How to end a relationship that isn’t working
It is very easy to become stuck in a relationship that isn't necessarily working, they offer security, companionship, entertainment and closeness and often it is the thought of giving those things up that keeps us from throwing in the towel.
If you think your relationship is nearing it's end then the first thing you need to do is establish whether or not you are simply experiencing a little turbulence or if indeed it really is over.
Initially most relationships will experience a natural honeymoon period, where each of you are still enjoying getting to know each other and aren't yet aware of one another's bad habits. When you do begin to notice irritating little traits and habits it can come as a shock and there is always a temptation to end things early on at the first sign of a problem. However it is important to remember that even the best relationships need work and recognising and resolving differences it what makes you stronger as a couple.
However, the above may not be relevant to those who are certain they are no longer in love with this person anymore. If you really can't envisage yourself being in a long term relationship with them anymore then it is time to end the relationship. This is not an easy thing to and once the decision has been made it is best to implement it as soon as possible.
If you have decided to end a relationship then do it gently and kindly. If you consider how you would like to be told 'texting' would definitely not enter the equation nor would 'email' or a 'facebook/twitter update'. Be respectful and if it is not possible to meet face to face at least do it over the phone so that you can have a two way conversation.

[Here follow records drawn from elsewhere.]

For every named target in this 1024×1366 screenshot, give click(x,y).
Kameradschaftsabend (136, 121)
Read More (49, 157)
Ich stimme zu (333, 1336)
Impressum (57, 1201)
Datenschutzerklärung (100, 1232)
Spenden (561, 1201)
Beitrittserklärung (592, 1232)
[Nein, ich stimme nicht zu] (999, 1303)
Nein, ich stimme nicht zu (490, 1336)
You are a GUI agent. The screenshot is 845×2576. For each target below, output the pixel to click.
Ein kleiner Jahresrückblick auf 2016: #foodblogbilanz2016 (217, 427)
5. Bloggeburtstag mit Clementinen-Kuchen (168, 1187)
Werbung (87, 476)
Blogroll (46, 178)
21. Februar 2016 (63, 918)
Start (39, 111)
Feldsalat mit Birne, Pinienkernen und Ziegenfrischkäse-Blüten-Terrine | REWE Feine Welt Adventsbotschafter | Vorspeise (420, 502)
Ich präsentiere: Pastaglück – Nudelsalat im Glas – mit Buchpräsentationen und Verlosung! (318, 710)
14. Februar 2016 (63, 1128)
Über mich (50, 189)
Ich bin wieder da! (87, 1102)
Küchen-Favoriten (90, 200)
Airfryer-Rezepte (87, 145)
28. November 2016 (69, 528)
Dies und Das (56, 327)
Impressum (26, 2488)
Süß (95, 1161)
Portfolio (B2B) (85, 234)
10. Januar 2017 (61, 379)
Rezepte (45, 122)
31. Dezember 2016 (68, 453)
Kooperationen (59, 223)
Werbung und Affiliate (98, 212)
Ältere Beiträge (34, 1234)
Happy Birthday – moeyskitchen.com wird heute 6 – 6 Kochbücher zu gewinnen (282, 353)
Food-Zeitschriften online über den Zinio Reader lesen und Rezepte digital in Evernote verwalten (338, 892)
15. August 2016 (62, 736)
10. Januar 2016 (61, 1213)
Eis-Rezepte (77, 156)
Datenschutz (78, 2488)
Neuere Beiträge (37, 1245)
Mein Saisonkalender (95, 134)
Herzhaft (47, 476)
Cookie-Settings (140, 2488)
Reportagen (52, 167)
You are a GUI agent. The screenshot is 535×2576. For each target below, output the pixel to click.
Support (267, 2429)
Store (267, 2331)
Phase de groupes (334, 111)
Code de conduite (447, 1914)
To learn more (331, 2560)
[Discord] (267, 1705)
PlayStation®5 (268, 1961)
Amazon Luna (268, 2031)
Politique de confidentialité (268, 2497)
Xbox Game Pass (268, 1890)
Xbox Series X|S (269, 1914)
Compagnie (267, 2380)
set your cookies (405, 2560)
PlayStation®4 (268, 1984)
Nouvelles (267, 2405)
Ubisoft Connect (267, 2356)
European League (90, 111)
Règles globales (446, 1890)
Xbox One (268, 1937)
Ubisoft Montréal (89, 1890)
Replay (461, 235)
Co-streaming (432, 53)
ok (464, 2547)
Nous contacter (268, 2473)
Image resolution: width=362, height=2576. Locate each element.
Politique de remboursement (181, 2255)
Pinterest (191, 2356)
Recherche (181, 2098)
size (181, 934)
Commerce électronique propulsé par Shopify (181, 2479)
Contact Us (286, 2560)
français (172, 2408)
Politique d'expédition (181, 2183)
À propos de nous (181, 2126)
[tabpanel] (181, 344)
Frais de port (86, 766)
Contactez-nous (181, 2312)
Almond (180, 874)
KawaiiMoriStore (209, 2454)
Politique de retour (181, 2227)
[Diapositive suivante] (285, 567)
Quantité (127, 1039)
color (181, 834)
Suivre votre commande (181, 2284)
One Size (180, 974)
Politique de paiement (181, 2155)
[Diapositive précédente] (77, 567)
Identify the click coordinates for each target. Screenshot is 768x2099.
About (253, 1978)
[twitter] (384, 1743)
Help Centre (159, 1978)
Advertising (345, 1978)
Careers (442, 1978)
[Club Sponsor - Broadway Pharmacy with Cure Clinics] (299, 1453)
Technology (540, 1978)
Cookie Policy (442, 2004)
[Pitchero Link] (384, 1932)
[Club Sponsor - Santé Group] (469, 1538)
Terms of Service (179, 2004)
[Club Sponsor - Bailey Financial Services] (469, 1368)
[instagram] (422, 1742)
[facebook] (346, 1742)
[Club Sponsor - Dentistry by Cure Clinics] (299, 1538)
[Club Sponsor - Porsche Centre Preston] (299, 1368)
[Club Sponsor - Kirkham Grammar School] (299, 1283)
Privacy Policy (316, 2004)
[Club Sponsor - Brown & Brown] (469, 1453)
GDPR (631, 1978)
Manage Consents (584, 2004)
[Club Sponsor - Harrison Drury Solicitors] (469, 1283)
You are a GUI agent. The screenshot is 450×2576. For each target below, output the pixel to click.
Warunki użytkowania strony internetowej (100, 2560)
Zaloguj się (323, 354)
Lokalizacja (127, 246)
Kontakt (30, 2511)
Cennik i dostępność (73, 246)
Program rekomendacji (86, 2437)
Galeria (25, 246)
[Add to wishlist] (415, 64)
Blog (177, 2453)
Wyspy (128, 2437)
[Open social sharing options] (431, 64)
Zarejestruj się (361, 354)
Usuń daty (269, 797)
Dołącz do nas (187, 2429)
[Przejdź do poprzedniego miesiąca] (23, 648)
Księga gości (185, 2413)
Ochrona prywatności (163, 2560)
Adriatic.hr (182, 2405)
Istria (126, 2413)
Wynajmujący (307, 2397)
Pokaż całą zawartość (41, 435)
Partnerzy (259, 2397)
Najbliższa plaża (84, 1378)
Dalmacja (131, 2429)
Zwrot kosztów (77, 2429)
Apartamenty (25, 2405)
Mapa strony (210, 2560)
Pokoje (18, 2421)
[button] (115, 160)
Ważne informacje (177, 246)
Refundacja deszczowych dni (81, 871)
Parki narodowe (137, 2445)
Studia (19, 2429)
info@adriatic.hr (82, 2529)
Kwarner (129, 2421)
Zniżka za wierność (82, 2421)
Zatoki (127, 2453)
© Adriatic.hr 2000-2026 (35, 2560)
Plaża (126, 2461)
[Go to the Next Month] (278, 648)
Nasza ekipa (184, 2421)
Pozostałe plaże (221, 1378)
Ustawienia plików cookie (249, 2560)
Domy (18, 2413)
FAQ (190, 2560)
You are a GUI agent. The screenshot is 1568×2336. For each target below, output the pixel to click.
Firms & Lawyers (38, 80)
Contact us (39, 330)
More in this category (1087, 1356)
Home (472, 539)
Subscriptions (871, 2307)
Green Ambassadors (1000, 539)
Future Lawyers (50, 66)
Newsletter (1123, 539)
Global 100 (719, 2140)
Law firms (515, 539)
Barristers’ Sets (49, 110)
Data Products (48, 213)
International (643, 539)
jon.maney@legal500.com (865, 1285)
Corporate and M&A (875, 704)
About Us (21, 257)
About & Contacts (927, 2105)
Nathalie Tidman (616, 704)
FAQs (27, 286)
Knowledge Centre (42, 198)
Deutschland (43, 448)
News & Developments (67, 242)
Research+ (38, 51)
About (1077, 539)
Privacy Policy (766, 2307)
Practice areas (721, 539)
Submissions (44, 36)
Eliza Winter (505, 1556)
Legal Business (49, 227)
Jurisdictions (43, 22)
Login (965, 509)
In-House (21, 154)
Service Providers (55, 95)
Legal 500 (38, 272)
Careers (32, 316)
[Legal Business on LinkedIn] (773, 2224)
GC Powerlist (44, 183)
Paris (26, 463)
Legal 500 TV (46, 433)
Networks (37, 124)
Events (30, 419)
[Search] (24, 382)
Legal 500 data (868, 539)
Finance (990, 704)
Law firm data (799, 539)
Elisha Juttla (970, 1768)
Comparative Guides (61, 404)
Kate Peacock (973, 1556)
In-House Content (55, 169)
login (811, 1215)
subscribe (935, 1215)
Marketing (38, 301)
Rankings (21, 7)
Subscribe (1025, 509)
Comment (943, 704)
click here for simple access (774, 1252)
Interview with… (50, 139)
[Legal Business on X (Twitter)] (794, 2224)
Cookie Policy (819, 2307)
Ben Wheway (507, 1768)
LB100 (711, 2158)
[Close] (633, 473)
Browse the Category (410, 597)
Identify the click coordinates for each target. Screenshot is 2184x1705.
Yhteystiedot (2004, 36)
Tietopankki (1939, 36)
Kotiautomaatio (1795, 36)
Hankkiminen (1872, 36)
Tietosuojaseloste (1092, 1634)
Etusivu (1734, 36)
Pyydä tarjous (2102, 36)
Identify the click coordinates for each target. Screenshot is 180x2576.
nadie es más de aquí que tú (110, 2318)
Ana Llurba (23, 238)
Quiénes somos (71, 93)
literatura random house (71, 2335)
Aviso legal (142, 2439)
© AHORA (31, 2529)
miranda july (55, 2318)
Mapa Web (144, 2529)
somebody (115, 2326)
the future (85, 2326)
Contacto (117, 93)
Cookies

Don't cop out and let someone else give them the news, nor should you leave a person guessing by simply letting a relationship fizzle out. Instead be clear and concise about why you want to break up and even if your reason is because your former partner is lazy, unambitious, irritating etc try to be gentle and try not to make it into a list of their faults.
Give them the opportunity to take in what you are saying and to ask questions if they have any. To you this is something you have been thinking about for some time but to them this may come as a complete shock.
Ether during the discussion or a couple of days down the line when they have had time to think it is a good idea to begin discussing practicalities. For instance if you are living together you will need to decide who is moving out and when? How will joint possessions be divided? Will you stay in contact?
It is also essential that you are very clear and very firm so as not to give false hope of rekindling the relationship. The truth hurts but lies hurt even more. An excuse such as you have too many work commitments or you don't want to get married may leave hope alive for a reconciliation.